**The problem:** Please return all lines of the data below containing the string "Theo".
[Dataset excerpts — start]
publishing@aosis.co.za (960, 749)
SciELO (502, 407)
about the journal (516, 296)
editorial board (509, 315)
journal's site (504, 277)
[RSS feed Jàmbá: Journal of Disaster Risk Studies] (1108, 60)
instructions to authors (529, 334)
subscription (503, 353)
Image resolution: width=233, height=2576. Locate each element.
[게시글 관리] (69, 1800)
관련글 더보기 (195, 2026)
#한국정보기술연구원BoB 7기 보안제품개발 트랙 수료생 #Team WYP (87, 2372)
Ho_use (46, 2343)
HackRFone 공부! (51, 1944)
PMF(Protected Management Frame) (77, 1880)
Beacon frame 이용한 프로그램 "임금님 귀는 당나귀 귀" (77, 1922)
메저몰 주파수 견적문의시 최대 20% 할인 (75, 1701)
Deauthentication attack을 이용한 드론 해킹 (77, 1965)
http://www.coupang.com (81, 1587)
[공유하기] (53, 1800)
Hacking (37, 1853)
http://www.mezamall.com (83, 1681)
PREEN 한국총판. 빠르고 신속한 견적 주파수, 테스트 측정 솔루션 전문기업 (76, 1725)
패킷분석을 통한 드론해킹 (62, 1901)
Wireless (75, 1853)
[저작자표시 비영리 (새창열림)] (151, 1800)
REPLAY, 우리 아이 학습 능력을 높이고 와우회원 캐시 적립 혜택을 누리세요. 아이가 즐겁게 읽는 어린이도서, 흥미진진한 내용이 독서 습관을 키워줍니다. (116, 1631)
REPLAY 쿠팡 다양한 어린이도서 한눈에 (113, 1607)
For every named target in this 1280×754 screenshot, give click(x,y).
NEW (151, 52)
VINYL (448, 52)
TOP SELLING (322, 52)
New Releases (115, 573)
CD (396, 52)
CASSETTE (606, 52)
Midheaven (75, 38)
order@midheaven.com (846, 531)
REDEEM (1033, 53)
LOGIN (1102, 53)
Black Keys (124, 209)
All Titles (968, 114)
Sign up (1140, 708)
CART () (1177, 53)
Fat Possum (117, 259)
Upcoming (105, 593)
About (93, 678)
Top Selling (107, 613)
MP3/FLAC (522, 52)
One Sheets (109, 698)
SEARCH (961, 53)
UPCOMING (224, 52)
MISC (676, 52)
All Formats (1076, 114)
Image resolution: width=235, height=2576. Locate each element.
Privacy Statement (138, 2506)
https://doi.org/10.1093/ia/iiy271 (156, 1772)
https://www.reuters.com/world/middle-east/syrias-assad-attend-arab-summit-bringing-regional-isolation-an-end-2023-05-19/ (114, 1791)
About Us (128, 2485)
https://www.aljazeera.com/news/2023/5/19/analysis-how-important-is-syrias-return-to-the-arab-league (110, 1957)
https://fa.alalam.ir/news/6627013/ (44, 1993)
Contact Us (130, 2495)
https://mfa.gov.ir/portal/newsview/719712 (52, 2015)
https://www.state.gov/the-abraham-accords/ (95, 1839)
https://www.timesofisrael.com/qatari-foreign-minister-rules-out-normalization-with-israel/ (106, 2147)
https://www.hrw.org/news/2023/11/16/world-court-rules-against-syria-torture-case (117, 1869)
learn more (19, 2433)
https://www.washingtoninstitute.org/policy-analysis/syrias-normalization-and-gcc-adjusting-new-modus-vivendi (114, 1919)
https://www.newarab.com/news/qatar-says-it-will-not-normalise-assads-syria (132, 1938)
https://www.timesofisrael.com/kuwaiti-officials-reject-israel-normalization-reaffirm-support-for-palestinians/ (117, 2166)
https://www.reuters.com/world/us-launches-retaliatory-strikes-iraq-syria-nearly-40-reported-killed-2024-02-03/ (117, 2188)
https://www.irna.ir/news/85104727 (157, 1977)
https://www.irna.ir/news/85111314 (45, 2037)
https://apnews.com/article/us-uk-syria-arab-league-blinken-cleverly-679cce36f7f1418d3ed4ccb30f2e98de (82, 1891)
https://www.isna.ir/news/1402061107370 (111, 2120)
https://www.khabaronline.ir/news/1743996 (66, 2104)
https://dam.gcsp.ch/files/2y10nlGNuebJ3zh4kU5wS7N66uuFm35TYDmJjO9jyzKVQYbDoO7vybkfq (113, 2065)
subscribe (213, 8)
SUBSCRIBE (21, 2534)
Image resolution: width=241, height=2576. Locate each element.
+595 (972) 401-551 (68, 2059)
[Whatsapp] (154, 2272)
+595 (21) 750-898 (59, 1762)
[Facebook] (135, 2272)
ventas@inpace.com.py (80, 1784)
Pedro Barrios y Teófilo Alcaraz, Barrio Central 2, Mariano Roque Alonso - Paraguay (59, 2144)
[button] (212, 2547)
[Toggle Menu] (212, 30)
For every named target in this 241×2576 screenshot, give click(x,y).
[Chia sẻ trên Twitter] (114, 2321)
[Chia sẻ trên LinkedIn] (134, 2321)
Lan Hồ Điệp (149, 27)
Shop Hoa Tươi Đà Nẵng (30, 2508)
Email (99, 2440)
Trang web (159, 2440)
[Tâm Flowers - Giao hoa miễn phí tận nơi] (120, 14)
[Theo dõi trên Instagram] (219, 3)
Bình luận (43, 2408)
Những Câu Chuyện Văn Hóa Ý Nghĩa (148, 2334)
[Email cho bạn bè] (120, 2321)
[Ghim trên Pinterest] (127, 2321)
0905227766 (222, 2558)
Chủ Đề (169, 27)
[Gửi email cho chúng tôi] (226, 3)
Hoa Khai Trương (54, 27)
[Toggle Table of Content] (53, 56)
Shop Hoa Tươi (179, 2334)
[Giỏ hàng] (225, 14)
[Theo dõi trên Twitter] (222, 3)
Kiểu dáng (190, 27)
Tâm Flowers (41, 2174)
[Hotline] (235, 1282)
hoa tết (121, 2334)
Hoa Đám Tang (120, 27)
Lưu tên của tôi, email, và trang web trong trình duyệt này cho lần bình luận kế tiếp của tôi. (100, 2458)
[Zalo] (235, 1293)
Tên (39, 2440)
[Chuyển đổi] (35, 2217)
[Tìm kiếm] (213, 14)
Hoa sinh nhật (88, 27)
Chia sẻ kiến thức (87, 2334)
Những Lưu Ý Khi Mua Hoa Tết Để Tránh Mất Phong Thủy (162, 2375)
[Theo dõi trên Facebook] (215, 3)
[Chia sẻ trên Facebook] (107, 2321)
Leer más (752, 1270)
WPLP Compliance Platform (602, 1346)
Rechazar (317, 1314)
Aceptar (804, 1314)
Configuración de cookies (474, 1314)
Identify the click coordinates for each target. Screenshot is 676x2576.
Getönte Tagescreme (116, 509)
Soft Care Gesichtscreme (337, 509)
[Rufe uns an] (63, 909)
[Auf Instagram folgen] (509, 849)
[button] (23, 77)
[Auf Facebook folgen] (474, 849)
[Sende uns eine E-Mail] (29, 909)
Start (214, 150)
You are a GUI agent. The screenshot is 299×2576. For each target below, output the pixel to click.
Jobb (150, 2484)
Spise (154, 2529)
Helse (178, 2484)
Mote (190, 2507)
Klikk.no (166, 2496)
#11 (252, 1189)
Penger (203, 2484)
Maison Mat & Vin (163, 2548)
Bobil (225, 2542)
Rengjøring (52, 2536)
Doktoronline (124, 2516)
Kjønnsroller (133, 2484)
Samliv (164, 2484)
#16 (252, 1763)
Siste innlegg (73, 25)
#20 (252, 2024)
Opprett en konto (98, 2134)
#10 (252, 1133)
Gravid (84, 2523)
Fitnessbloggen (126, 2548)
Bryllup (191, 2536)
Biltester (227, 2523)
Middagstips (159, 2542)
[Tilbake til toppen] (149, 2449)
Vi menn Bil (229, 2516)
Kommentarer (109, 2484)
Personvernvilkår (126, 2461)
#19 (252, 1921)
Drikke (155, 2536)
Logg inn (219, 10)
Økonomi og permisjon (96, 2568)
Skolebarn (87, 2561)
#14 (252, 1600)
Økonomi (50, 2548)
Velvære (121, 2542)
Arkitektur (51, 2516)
[Dataset excerpts — finish]
**Answer to this task:**
[Theo dõi trên Instagram] (219, 3)
[Theo dõi trên Twitter] (222, 3)
[Theo dõi trên Facebook] (215, 3)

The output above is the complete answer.